- [Given passage]:
— begin —
Now with working code:

module Main where

import Data.Word
import qualified Data.ByteString.Lazy as BIN
import Data.Binary.Get
import Data.Binary.Put
import Control.Monad
import System.IO

main = do
  h_in  <- openFile "Foo.bin" ReadMode
  h_out <- openFile "Bar.bin" WriteMode
  replicateM 1000 (process_chunk h_in h_out)
  hClose h_in
  hClose h_out

chunk_size = 1000
int_size = 4

process_chunk h_in h_out = do
  bin1 <- BIN.hGet h_in chunk_size
  let ints1 = runGet (replicateM (chunk_size `div` int_size) getWord32le) bin1
  let ints2 = map (\ x -> if x < 1000 then 2*x else x) ints1
  let bin2 = runPut (mapM_ putWord32le ints2)
  BIN.hPut h_out bin2

This, I believe, does what you asked for. It reads 1000 chunks of chunk_size bytes, converts each one into a list of Word32 (so it only ever has chunk_size / 4 integers in memory at once), does the calculation you specified, and writes the result back out again.

Obviously if you did this "for real" you'd want EOF checking and such.
— end —
- [Supplied data]:
— begin —
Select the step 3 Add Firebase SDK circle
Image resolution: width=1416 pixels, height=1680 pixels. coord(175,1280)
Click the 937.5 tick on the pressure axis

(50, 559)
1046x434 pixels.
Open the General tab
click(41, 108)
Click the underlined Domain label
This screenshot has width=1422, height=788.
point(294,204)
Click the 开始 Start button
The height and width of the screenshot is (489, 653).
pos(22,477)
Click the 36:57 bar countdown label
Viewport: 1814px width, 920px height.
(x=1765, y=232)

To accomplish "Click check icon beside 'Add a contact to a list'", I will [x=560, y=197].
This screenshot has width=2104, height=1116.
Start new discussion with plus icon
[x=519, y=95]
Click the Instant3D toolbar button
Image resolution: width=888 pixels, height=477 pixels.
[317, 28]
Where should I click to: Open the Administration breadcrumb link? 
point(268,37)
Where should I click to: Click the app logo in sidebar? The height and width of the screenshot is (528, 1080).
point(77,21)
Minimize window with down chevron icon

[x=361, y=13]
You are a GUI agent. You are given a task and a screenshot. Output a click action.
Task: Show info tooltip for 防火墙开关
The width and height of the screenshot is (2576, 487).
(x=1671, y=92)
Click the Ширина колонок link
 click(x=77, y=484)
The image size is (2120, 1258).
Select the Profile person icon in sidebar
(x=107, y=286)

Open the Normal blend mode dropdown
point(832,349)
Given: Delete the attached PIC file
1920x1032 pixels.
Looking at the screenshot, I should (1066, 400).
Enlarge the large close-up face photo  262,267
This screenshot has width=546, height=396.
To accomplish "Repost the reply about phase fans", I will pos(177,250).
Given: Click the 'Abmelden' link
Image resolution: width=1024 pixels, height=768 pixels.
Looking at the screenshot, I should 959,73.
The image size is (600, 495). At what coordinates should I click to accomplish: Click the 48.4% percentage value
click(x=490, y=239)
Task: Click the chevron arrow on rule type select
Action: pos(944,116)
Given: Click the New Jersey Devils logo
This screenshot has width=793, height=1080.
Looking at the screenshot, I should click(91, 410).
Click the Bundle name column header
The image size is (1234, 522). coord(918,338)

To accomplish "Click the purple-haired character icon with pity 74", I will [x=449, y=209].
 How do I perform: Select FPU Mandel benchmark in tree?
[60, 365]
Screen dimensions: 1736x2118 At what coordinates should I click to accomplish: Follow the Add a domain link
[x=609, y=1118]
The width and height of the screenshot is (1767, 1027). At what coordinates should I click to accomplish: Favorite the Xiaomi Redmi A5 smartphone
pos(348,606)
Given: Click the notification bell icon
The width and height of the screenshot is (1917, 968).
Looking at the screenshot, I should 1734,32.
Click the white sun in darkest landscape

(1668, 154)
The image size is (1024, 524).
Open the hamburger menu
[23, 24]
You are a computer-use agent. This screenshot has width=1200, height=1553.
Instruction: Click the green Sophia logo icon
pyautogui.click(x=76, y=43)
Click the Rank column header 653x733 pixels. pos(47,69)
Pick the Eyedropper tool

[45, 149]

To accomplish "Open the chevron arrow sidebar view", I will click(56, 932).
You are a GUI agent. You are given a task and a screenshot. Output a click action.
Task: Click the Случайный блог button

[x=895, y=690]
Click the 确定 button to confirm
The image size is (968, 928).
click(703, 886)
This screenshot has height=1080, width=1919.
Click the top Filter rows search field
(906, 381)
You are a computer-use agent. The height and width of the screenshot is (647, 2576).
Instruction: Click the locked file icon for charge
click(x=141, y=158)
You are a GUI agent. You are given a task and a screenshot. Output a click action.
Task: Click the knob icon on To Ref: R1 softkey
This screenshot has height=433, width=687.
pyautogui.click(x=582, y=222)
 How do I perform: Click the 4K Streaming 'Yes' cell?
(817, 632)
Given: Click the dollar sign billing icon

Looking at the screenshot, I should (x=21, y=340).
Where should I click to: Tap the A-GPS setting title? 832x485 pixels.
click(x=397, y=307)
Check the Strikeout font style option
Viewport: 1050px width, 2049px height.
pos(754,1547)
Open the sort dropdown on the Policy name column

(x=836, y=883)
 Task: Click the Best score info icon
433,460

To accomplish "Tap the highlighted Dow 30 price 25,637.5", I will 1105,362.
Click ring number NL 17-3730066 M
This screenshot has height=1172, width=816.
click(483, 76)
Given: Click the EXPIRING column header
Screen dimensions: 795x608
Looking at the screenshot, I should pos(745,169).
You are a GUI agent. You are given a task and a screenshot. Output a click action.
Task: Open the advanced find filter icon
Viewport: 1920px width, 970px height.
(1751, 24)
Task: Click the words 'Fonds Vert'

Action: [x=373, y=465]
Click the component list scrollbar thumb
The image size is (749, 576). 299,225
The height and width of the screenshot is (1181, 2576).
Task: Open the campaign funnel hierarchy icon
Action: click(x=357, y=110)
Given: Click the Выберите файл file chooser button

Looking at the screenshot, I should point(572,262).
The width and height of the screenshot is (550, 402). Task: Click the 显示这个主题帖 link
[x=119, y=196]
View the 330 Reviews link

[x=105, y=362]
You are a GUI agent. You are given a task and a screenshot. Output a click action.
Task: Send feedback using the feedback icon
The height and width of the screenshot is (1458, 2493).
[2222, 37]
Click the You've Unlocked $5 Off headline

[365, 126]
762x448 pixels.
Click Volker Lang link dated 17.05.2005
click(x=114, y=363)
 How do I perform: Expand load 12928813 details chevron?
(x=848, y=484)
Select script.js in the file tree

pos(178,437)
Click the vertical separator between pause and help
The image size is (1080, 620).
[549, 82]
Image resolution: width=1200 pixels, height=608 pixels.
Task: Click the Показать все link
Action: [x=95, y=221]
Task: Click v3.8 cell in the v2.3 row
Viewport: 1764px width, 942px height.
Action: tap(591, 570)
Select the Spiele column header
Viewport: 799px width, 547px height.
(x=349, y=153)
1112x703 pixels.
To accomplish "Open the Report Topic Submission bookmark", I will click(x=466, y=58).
— end —
- [Requests]:
1: In the Haskell binary-file passage, what would you want to add if you did this "for real"?
2: Please output the Haskell binary-file passage verbatim, beginning at the words "chunk_size = 1000" and stopping after the words "back out again.".

- [Complete answers]:
1: EOF checking and such.

2:
chunk_size = 1000
int_size = 4

process_chunk h_in h_out = do
  bin1 <- BIN.hGet h_in chunk_size
  let ints1 = runGet (replicateM (chunk_size `div` int_size) getWord32le) bin1
  let ints2 = map (\ x -> if x < 1000 then 2*x else x) ints1
  let bin2 = runPut (mapM_ putWord32le ints2)
  BIN.hPut h_out bin2

This, I believe, does what you asked for. It reads 1000 chunks of chunk_size bytes, converts each one into a list of Word32 (so it only ever has chunk_size / 4 integers in memory at once), does the calculation you specified, and writes the result back out again.